Short story: I read The Elements of Statistical Learning and got frustrated when I was trying to verify some of the results, e.g., given
$$\text{RSS}(\beta) = \left(\mathbf{y}-\mathbf{X}\beta\right)^{T}\left(\mathbf{y}-\mathbf{X}\beta\right)\text{,}$$
then
$$\begin{align}&\dfrac{\partial\text{RSS}}{\partial \beta} = -2\mathbf{X}^{T}\left(\mathbf{y}-\mathbf{X}\beta\right) \\
&\dfrac{\partial^2\text{RSS}}{\partial \beta\text{ }\partial \beta^{T}} = 2\mathbf{X}^{T}\mathbf{X}\text{.}
\end{align}$$
I am looking for a matrix calculus book which is written like your traditional calculus book (i.e., proofs of theorems, examples, exercises on computation, etc.).

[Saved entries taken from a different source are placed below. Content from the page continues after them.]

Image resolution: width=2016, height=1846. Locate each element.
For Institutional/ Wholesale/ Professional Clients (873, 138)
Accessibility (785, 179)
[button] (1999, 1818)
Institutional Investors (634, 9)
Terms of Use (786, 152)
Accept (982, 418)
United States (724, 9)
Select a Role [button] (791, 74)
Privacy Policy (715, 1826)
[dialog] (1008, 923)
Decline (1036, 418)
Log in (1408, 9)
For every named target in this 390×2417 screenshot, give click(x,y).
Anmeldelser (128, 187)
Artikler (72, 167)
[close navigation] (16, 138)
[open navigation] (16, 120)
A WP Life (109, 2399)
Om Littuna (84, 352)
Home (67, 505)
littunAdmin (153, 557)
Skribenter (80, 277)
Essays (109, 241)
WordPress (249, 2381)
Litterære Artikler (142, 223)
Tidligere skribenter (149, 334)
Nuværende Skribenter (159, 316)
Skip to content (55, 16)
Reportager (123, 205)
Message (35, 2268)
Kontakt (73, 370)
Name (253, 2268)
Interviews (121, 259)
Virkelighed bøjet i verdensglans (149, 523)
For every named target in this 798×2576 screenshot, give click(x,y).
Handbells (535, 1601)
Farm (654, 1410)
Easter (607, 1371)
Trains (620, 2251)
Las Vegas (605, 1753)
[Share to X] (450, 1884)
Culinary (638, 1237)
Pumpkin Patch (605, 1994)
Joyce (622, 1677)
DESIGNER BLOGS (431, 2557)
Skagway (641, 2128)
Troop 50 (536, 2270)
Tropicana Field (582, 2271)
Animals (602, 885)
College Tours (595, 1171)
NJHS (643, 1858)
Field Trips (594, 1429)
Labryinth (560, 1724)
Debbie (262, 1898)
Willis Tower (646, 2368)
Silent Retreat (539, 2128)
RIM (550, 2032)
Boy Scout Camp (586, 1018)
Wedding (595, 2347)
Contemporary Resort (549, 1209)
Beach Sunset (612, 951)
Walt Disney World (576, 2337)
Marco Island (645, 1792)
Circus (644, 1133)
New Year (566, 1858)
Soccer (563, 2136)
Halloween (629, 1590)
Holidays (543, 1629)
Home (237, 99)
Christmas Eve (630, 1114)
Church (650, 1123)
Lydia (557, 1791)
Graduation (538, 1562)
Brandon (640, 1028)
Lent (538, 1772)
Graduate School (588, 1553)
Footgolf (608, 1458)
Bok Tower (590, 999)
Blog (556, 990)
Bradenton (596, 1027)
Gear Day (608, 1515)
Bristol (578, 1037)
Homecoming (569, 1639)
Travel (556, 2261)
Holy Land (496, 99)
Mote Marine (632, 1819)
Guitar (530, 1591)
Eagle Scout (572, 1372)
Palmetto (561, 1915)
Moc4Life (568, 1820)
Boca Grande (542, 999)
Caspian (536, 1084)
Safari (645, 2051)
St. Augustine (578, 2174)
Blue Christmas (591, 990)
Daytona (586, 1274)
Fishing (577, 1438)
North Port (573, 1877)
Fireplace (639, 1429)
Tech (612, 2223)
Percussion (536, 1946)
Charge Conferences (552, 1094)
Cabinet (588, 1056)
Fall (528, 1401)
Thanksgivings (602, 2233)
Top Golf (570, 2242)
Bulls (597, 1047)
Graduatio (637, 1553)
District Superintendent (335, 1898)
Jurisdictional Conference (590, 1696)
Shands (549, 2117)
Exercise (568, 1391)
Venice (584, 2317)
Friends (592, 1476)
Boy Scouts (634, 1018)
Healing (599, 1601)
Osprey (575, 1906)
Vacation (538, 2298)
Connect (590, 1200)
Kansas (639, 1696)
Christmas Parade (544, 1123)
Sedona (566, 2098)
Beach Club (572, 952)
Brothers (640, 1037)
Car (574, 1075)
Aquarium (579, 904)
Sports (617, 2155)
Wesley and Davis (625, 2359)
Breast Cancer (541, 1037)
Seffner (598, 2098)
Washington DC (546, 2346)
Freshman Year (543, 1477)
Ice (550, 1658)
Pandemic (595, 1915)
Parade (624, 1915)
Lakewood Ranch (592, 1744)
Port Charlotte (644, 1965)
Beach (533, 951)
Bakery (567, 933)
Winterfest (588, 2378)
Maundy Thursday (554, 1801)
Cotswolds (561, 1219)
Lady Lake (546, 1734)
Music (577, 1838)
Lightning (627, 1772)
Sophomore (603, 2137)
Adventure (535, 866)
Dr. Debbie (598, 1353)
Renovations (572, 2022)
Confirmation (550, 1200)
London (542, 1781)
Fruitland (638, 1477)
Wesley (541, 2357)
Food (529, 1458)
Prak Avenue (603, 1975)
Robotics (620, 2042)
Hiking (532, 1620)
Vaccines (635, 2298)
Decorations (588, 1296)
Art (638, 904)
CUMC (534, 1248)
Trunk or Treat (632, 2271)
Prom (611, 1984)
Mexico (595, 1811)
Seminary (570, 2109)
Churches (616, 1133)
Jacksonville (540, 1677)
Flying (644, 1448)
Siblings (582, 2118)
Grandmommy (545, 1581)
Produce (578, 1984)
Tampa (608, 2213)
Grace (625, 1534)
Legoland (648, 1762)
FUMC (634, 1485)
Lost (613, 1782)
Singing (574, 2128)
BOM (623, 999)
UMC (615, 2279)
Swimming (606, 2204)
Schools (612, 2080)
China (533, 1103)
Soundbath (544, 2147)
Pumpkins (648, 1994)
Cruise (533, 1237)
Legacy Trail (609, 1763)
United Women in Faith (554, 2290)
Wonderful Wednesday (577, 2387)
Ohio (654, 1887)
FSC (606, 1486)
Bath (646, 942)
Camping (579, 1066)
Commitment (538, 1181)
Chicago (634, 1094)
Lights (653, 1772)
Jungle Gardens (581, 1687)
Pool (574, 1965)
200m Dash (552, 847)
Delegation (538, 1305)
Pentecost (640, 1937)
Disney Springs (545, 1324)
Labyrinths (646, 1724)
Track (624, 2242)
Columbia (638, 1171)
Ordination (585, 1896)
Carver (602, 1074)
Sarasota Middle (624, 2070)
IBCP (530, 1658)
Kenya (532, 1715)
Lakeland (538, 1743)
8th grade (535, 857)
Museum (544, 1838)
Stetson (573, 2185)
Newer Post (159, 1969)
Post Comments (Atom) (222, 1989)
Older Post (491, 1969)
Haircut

I have already seen this question and feel that the text by Magnus and Neudecker focuses too much on the theory, and the text I have by Gentle focuses too little on the theory and too much on the computation side.
Is there a happy medium out there which is accessible to someone with a background in undergraduate analysis?
Best Answer
For most matrix questions I always first refer to "The Matrix Cookbook" (see here).
It is regularly updated due to feedback from various sources. There are proofs contained within, however it is mostly intended as a handbook.